Winter, again. December is a great distraction of bright-lights and colourful wildness, but then it's over and, again, here we are in the January lull. My family spent a few of our kids' teen years in schools of various forms. We abandoned much of our winter downtime for the routine of classes and general graduation preparedness. But when covid hit in 2020, we took it as an opportunity to drop all that, and returned to unschooling. It's very different, now that my kids are almost grown, one graduated and the other with no intention of graduating; both working their way to careers. But because of the increasing uncertainty in the world, we decided to grow our own food. Or at least, as much as we can, given the small bit of land that we rent. 

In the past year and a half we have begun keeping chickens for eggs, meat, and garden-maintenance (they eat bugs and till some of the soil), and we're growing about half the vegetables we consume each year (and none of the grain), through regenerative farming practices. It's certainly not full-fledged farming, but it has brought us closer to feeding ourselves, and also to the healthy seasonal rhythm we used to know, when the kids were young. Right now, in January, last year's veggie stalks are poking half-rotten from the melting snow. Seeds fallen last autumn are lying in wait--some in my seed box, and some in the ground. Chickens keep a low-key routine of scratching for bugs under the rotting leaves, and are beginning to discover (and eat) the first spring shoots. Spring is just around the corner and, like all the plants in the meadow, we've been putting down our roots for a strong spring start. Like field mice, we're watching for new shoots.

Regenerative farming (that is, growing food in harmony with the ecology of the land it's growing on) has brought us much closer to that easy seasonal flow we had when the kids were little. It's a satisfying way to live, in our climate: rooting in winter, blossoming in spring, resting in the hottest part of summer, and nesting in the fall. There's something to be said for living in tune with our bodies and the ecology of the world around us. 

And there's something deeply harmful about fighting it. In our urban culture, even our daily rhythms are governed more by the needs of the economy (whether personal or societal) than by our physiological needs. How many of us get up before dawn and trudge to work in the dark, dependent on a host of chemical and physical methods of preparing an un-rested and un-ready body for the work day? This lifestyle came close to eliminating my husband, before the pandemic saved him. How many kids do the same, for school? How many of us carry on our routines despite failing health, when the winters are too dark and cold; when the summers are beating the life out of us? We need to change.

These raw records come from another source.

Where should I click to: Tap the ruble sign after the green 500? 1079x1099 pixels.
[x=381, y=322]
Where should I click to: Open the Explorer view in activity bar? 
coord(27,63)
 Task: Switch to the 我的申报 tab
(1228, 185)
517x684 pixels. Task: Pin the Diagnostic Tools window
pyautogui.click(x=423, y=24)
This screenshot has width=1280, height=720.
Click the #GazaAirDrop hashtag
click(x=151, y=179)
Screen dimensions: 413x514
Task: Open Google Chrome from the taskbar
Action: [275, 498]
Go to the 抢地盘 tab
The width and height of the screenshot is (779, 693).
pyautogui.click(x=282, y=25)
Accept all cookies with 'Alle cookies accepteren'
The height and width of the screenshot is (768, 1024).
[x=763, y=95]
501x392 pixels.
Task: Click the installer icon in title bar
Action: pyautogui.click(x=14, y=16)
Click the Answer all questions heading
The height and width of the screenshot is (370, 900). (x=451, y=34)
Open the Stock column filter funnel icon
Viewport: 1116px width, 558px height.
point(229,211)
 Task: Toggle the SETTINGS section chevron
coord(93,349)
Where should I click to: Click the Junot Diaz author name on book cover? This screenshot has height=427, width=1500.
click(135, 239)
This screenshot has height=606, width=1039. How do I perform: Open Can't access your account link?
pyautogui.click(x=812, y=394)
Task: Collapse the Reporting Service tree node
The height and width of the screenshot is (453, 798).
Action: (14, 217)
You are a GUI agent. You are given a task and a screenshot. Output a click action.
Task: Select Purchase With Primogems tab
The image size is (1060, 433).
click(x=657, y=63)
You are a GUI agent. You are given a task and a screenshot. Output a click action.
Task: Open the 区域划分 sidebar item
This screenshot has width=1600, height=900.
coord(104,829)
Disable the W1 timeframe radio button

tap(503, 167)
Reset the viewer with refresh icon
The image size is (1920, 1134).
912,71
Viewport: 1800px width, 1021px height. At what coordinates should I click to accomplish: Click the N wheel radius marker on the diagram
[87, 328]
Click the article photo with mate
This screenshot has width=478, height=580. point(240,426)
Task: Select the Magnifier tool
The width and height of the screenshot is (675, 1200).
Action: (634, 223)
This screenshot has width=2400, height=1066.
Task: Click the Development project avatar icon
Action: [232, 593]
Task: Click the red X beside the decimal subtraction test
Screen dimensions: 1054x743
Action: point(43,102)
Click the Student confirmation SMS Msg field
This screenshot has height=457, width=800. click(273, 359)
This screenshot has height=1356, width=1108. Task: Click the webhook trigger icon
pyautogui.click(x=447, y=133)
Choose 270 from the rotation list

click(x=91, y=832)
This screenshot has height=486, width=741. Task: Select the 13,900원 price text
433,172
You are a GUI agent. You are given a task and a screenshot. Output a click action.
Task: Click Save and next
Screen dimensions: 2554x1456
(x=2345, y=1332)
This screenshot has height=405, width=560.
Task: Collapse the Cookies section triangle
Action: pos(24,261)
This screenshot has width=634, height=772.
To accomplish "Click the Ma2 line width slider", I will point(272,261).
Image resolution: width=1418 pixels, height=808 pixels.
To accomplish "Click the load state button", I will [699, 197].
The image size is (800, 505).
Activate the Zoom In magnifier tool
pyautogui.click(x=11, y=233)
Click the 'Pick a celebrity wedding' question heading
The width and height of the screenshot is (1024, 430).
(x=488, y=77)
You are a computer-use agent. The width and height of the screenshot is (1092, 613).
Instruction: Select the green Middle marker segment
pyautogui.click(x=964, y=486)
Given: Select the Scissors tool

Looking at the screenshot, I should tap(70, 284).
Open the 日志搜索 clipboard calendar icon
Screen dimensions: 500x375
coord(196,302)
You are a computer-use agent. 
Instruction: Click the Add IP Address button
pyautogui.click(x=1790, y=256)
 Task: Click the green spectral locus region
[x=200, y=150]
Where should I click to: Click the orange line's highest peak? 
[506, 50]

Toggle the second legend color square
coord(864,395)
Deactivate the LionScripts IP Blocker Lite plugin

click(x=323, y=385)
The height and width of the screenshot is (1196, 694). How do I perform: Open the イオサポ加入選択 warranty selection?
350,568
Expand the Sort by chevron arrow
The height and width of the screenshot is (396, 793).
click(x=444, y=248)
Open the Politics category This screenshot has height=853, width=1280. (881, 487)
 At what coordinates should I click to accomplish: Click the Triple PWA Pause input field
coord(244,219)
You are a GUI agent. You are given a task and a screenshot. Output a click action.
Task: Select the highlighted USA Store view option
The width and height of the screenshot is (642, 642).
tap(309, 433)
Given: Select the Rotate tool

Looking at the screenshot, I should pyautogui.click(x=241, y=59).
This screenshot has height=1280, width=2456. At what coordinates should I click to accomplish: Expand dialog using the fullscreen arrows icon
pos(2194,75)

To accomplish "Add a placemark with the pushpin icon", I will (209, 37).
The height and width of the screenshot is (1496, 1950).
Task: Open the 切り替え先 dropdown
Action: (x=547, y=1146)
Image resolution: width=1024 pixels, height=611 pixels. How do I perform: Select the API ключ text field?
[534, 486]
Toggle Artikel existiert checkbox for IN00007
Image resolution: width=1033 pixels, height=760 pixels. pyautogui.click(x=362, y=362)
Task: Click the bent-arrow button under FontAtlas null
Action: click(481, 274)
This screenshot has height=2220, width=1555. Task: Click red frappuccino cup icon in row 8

I'm not saying we should be a solely agrarian society, but perhaps we can take the natural cycles of the year into consideration, in how we work, play, and parent our children. Some agrarian populations shift industry and school schedules to accommodate the needs of planting and harvesting. Maybe we could shift ours, similarly, or even determine some of the specific activities done at certain times of year to correspond with our natural energy levels and physiological needs. Maybe, like field mice, we can run in the pathways of our communities to spend this winter tidying, eating our stored grains, and watching excitedly for the sprouts of spring.